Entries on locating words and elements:

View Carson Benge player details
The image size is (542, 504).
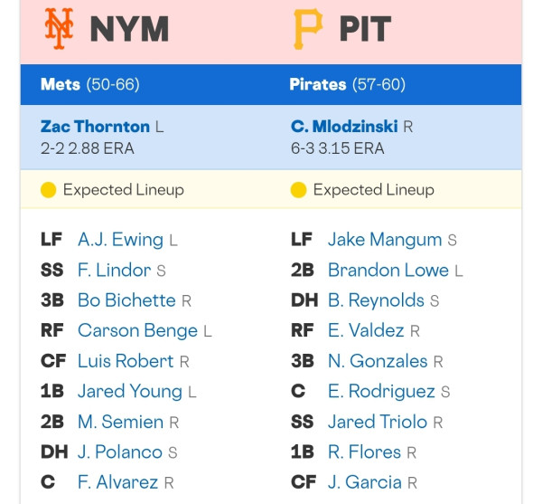pyautogui.click(x=137, y=331)
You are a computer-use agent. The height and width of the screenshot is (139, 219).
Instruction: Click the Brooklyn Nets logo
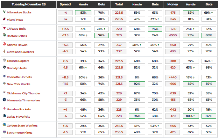[x=4, y=68]
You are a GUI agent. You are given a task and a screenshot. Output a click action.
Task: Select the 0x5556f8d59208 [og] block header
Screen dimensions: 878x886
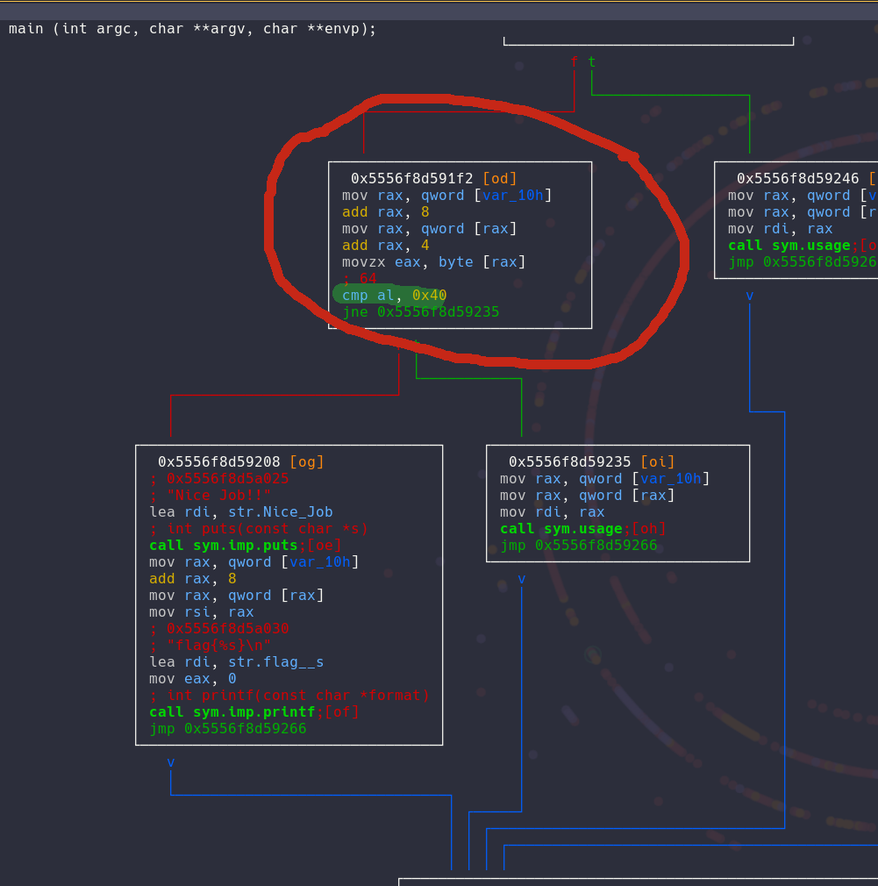point(241,462)
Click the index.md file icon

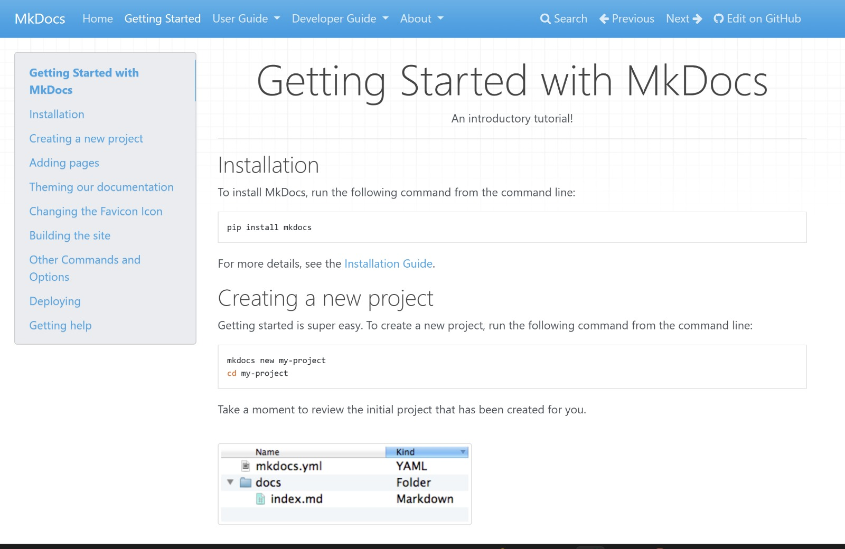point(260,499)
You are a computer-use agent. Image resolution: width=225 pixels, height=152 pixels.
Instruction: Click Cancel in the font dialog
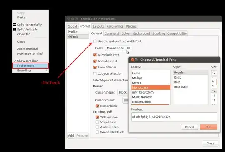190,127
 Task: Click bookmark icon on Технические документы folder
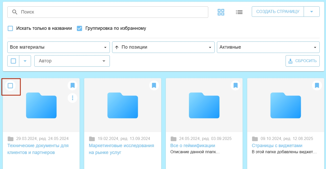[x=72, y=85]
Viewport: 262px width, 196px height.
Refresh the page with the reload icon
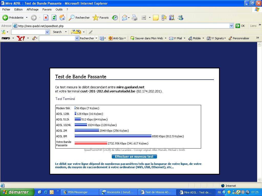pos(54,18)
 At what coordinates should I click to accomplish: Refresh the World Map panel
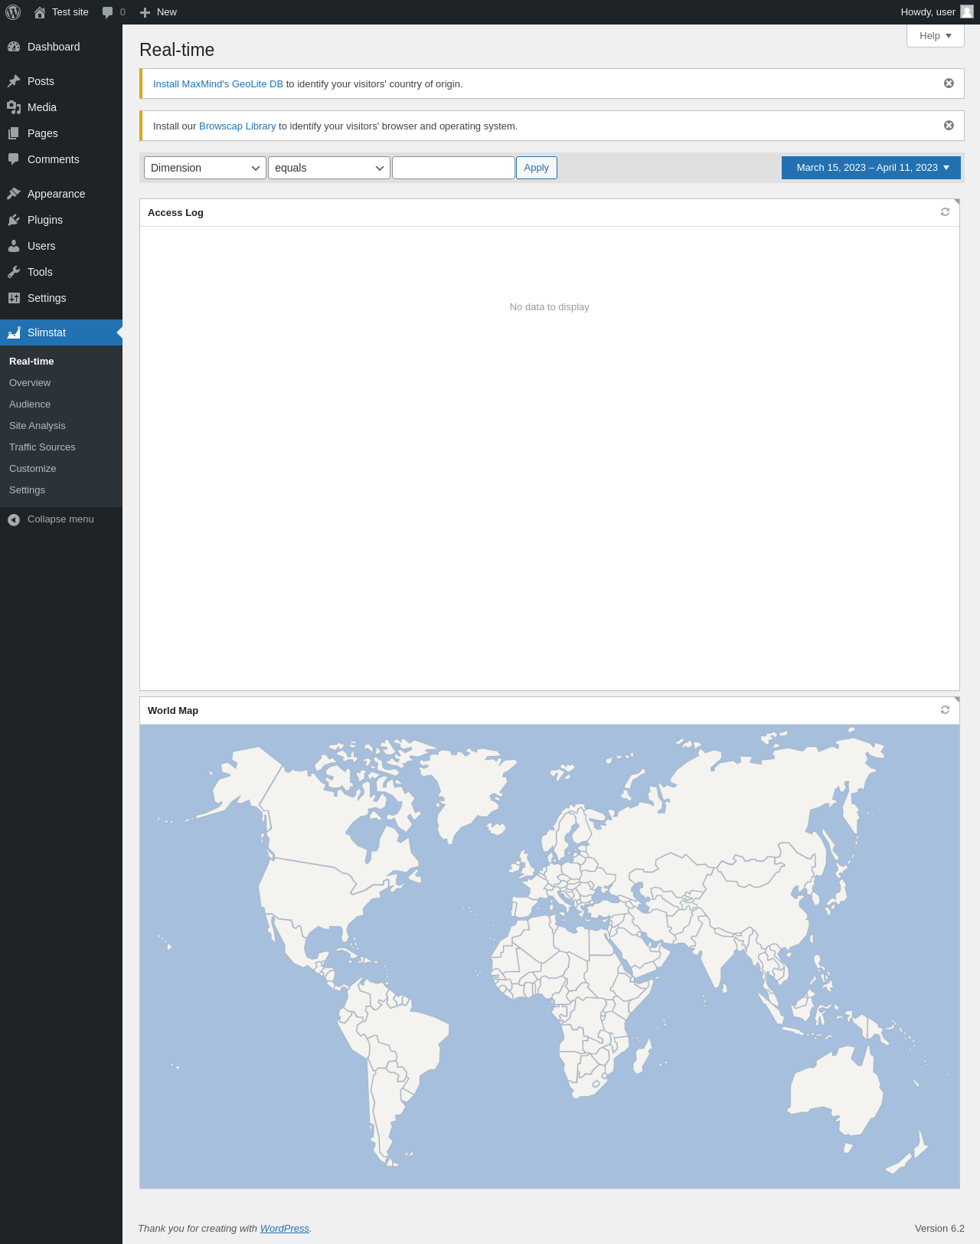pos(945,710)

== STATED TASK ==
Retype the whole listing above without changing a character, and leave the pictures out.

== ANSWER ==
View Carson Benge player details
The image size is (542, 504).
pyautogui.click(x=137, y=331)
You are a computer-use agent. The height and width of the screenshot is (139, 219).
Instruction: Click the Brooklyn Nets logo
[x=4, y=68]
You are a GUI agent. You are given a task and a screenshot. Output a click action.
Task: Select the 0x5556f8d59208 [og] block header
Screen dimensions: 878x886
point(241,462)
Click the index.md file icon

point(260,499)
You are a computer-use agent. Image resolution: width=225 pixels, height=152 pixels.
Instruction: Click Cancel in the font dialog
190,127
 Task: Click bookmark icon on Технические документы folder
[x=72, y=85]
Viewport: 262px width, 196px height.
Refresh the page with the reload icon
pos(54,18)
 At what coordinates should I click to accomplish: Refresh the World Map panel
pos(945,710)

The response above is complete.